Not really into the technicalities but I'm wondering if it's accurate to say PDF is a text format.
I suppose it depends on what you mean by text format. Let's put it this way. You can open a PDF file with Notepad and see and interpret all the formatting codes. They are standard ASCII characters (well, probably UTF-8 characters these days). You can also see visually where there are embedded images because the embedded images look like a stream of Greek in Notepad. The "stream of Greek" is actually pure binary stuff which encodes the images. In the earliest days of PDF files, techie people would sometimes create simple PDF files by hand using text editors like Notepad, although Notepad itself did not yet exist. I was such a person who created PDF files by hand. You obviously couldn't create embedded images with a simple text editor. But you could create the text and control portions of a PDF file by hand using a simple text editor.
By contrast, an HTML file is also a text format. You can open an HTML file with Notepad and see and interpret all the formatting codes. But there are no embedded images. Instead, there are links to the images. Therefore, you will see no "streams of Greek" if you open an HTML file with Notepad.
Other examples abound, and I suppose there are some gray areas about what is and what is not a text file. You can open a JPG file or a PNG file or a TIF file or a GIF file with Notepad or any simple text editor. You will see a "stream of Greek" and no meaningful text because the encoding is all binary. A really smart text editor might be able to interpret some of the formatting codes for you, or at least show you the "stream of Greek" in hex. But what you have is a bunch of binary codes which encode the pixels or the vectors and there is no text.
Where you might get into the gray areas is with some rich text file formats. An RTF file which works fine with Microsoft Word is perfectly legible with Notepad because all text and all the formatting codes are ASCII/UTF-8 characters. All the formatting codes make sense to a human reader. Except that an RTF file is like a PDF file in the ability of having embedded images. These embedded images look like a "stream of Greek" in Notepad because they are binary codes which encode the pixels and the vectors.

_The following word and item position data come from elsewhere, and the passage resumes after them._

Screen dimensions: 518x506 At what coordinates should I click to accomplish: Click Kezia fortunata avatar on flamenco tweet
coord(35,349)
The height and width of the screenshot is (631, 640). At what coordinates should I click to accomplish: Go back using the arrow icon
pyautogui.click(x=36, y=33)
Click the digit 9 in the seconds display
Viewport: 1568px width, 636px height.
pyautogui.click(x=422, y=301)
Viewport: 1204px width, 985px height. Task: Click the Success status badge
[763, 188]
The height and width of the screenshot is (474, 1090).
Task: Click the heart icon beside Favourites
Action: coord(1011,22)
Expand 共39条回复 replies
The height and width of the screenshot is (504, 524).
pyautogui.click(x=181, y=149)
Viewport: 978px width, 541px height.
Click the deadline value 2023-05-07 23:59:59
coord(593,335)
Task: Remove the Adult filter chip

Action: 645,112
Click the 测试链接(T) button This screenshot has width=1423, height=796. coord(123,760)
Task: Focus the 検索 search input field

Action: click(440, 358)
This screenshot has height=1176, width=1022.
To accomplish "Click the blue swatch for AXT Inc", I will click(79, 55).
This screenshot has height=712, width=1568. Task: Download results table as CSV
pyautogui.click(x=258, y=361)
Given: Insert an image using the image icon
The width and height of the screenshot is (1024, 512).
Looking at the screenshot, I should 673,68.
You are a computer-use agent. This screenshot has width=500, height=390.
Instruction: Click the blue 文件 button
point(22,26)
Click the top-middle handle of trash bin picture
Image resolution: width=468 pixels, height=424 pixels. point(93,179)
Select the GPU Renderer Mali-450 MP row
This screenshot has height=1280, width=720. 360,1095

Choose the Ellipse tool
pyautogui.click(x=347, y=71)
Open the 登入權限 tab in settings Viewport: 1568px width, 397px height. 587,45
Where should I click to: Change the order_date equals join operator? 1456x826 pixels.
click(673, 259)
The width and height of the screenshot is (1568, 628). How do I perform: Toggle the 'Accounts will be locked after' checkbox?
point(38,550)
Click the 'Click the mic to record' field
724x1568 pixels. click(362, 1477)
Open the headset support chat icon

DOC and DOCX files (native Microsoft Word files) are a little tricky. I definitely think of them as text files, albeit as rich text files. DOC files are an older Microsoft Word format. The text is legible in Notepad, surely because the text is ASCII/UTF-8. But the formatting codes are binary and look like "streams of Greek" in Notepad. DOCX files are the current Microsoft Word format. The entirety of DOCX files look like streams of Greek in Notepad. I suspect that's because the text in DOCX files are in a richer version of UNICODE than UTF-8 and Notepad only supports ASCII/UTF-8. UTF-8 gets you English and most Western European Language, but UTF-8 does not get you things like Greek (real Greek!), Russian, Arabic, Hebrew, Chinese, Japanese, etc. So I think modern Microsoft Word is using a more advanced version of UNICODE than UTF-8. I suspect that a text editor supporting the more advanced version of UNICODE would allow you to see the text in DOCX files, although you still would not be able to see the binary formatting codes.